O sorriso de Duchenne: o que muda no olhar quando o orbicular é tratado
A apostila 7 comparou marketing e ciência sobre pés de galinha e parou numa frase incômoda: “deixa o sorriso robótico?”. Prometemos não descartá-la como medo bobo. Esta apostila cumpre essa promessa com o dado mais honesto — e mais delicado — de toda a série: um estudo cego, com 393 avaliadores e 64 fotos antes/depois, que mediu o que realmente muda no sorriso quando o músculo ao redor do olho é tratado.
A toxina botulínica nos pés de galinha (região periorbital lateral) é um ato biomédico injetável. Este material é exclusivamente informativo e educativo — NÃO é indicação de uso, promessa de resultado nem substituto de avaliação individual. A discussão sobre autenticidade do sorriso e técnica conservadora descrita aqui vem de um estudo científico publicado e serve para entender uma troca real e documentada — nunca como roteiro de autoaplicação.
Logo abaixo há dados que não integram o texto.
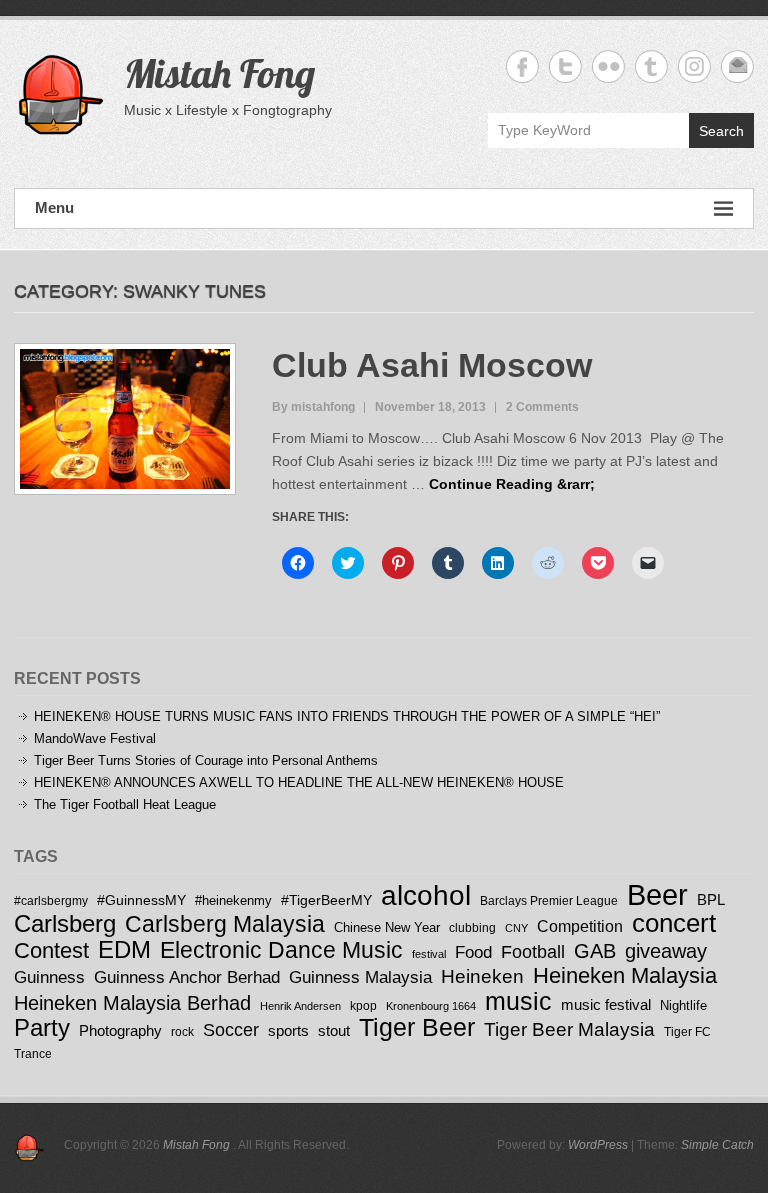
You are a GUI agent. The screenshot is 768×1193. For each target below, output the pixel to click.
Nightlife (683, 1006)
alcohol (426, 895)
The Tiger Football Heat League (125, 804)
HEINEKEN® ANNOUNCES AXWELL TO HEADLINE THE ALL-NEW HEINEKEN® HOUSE (299, 782)
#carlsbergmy (51, 900)
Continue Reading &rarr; (512, 484)
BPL (711, 899)
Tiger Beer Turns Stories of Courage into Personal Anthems (206, 760)
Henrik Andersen (300, 1006)
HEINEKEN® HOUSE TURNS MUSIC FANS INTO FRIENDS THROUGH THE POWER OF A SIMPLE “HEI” (347, 716)
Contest (51, 950)
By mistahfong (313, 407)
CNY (516, 928)
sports (288, 1030)
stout (334, 1030)
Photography (120, 1030)
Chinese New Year (387, 927)
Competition (580, 926)
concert (674, 923)
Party (42, 1027)
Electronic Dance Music (281, 950)
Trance (33, 1053)
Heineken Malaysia (625, 975)
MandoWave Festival (95, 738)
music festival (606, 1004)
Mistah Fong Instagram (694, 66)
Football (533, 952)
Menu (54, 207)
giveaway (666, 951)
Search (721, 131)
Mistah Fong (219, 73)
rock (182, 1032)
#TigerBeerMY (326, 900)
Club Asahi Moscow (432, 365)
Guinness (49, 977)
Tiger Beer (417, 1027)
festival (429, 954)
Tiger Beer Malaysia (569, 1029)
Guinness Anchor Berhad (187, 977)
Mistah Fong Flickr (608, 66)
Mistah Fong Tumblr (651, 66)
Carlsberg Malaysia (225, 924)
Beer (657, 894)
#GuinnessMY (141, 900)
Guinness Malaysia (360, 977)
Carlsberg (65, 923)
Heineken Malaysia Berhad (132, 1003)
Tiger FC (687, 1032)
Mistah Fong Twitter (565, 66)
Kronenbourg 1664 (431, 1006)
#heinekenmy (233, 900)
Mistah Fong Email (737, 66)
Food (473, 952)
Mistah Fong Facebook (522, 66)
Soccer (231, 1030)
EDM (124, 949)
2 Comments (542, 407)
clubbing (472, 927)
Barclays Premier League (549, 900)
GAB (595, 950)
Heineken (482, 976)
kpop (363, 1005)
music (518, 1001)
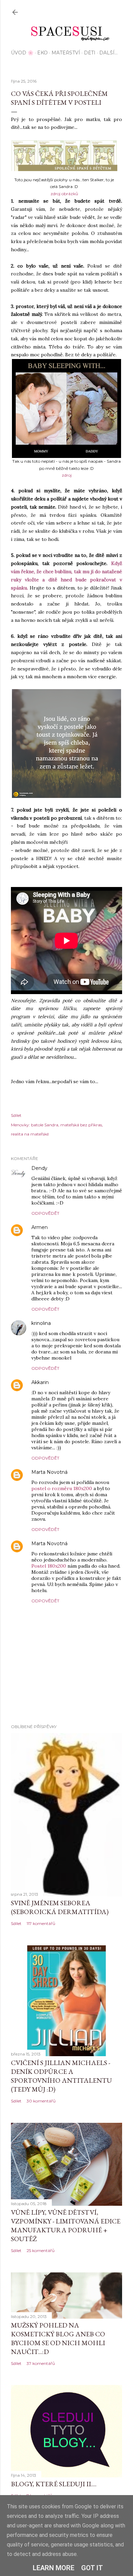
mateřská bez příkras (81, 1124)
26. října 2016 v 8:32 (69, 1168)
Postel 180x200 (48, 1566)
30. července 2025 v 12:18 (94, 1543)
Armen (39, 1227)
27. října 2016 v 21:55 (69, 1227)
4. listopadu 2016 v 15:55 (74, 1382)
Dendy (39, 1168)
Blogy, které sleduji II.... (54, 2483)
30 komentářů (41, 2100)
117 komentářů (41, 1923)
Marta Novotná (49, 1472)
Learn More (53, 2568)
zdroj (67, 475)
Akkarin (40, 1382)
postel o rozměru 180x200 (61, 1488)
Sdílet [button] (16, 1115)
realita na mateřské (30, 1134)
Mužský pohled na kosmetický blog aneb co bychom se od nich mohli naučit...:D (58, 2338)
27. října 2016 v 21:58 (73, 1323)
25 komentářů (41, 2250)
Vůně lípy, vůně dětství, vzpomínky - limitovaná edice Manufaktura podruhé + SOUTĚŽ (65, 2225)
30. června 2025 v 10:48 (94, 1472)
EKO (42, 53)
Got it (92, 2568)
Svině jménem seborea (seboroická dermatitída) (59, 1907)
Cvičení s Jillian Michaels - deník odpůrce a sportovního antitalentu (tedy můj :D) (61, 2076)
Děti (89, 53)
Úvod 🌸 (22, 53)
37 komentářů (41, 2363)
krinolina (41, 1323)
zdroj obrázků (64, 193)
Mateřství (65, 53)
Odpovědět (45, 1213)
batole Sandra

O mapeamento de pontos, a dose e o grau de conservação da técnica são decisão clínica, tomada com avaliação individual e observação ao vivo da contração muscular por profissional habilitado.
Ao comparar o marketing com a ciência na apostila anterior, chegamos a uma pergunta que qualquer pessoa que já viu um “sorriso de Botox” já se fez, mesmo sem saber nomeá-la: por que às vezes o sorriso parece bonito, mas parece faltar alguma coisa? Dissemos ali que essa dúvida não é mito de marketing nem exagero de paciente ansioso — e que merecia seu próprio capítulo, com o estudo certo.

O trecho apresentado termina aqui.